Courage When the Wolves Howl
When I returned in January 2020 from my usual week vacation after Christmas, I met with my Staff Parish Relations Committee chair and commented on how tired I still felt. She immediately discerned that one week had not been a long enough break and encouraged me to take more time off. My husband and I checked calendars and decided to take our family to Great Wolf Lodge Poconos over Presidents’ Day weekend in February when our two children had a four-day weekend off school. I wrote the following reflection during that trip:
I’m sitting facing the wave pool, among four long rows of chairs almost no one is sitting in. My children (ages 5 and 7) are in the wave pool, where the water is calm for two minutes followed by two minutes of waves. That cycle of calm and storm is predictable, you know when one will end and the other begin. The wolves howl before the waves start. You have advance notice.
In life, sometimes you have advance notice of the storm. There are warning signs, if you pay attention to them. It’s like many children’s temper tantrums, where if you know the child well and are paying attention, then you can recognize the signs and you know their triggers so sometimes you can head off a storm. It’s like the howling of the wolves, you know the waves are about to start. Other times, though, you have no control over the triggers and you just have to weather the storm.

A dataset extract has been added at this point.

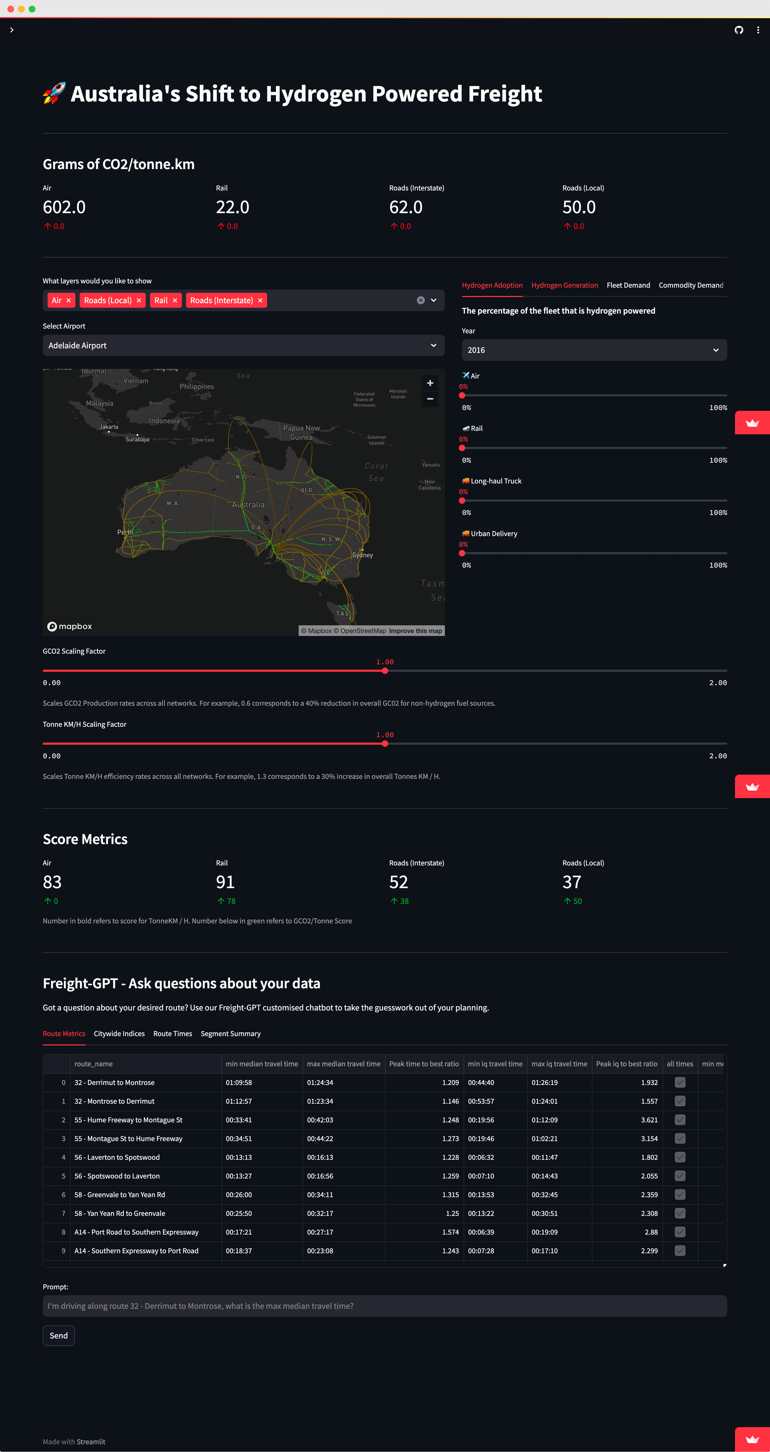The width and height of the screenshot is (770, 1452).
Task: Zoom in on the map
Action: (430, 383)
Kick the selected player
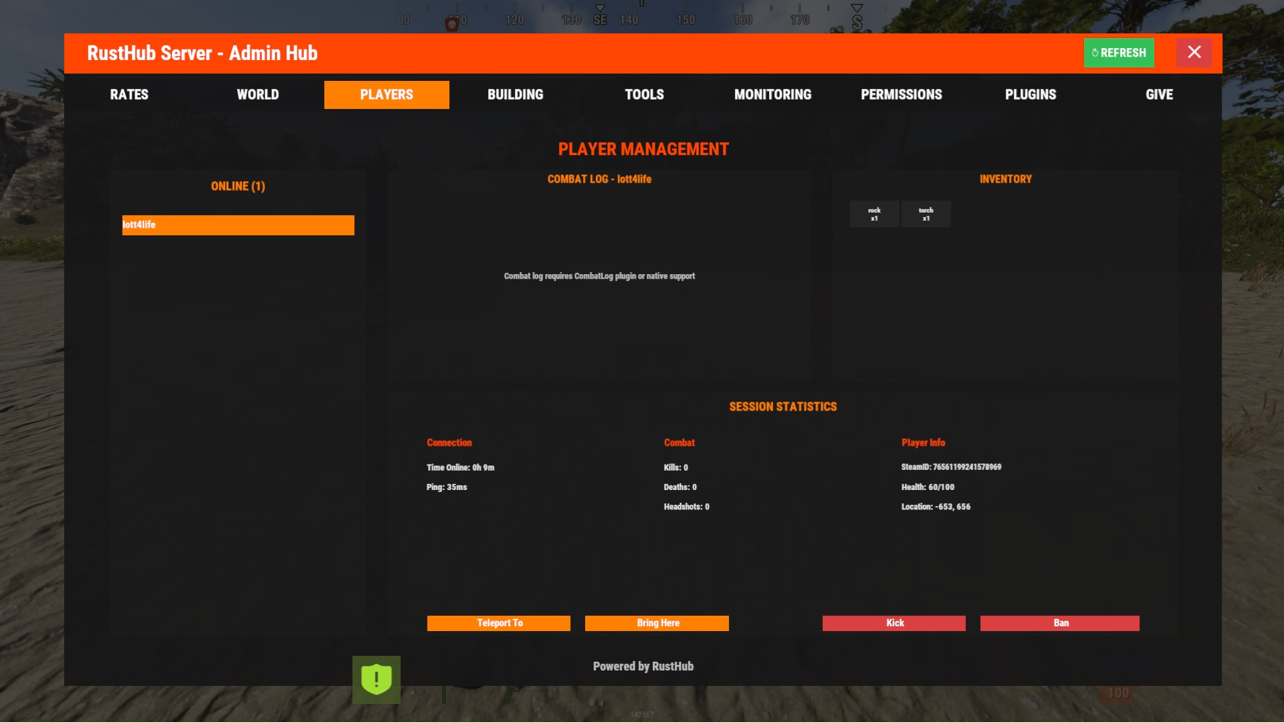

This year, this time, my children are embracing the waves. They don’t need an adult with them. They’re jumping into the waves. They’re going underwater on purpose. (This is a big deal for my youngest who never graduated from his Level 1 swim class because he wouldn’t put his head underwater.) My children have been given the tools to succeed – not just bathing suit and goggles, but confidence in the water, independence, and the knowledge that they can do the wave pool by themselves.
The wave pool goes to five feet deep, but my youngest doesn’t go past where he can touch. My oldest goes a little further than where she can touch, swimming underwater, but not too much past. Now my oldest has walked over to what looks like a hot tub – and my youngest is swimming underwater! Then, he hears the wolves howl, stops what he’s doing, adjusts his goggles, and walks toward the waves.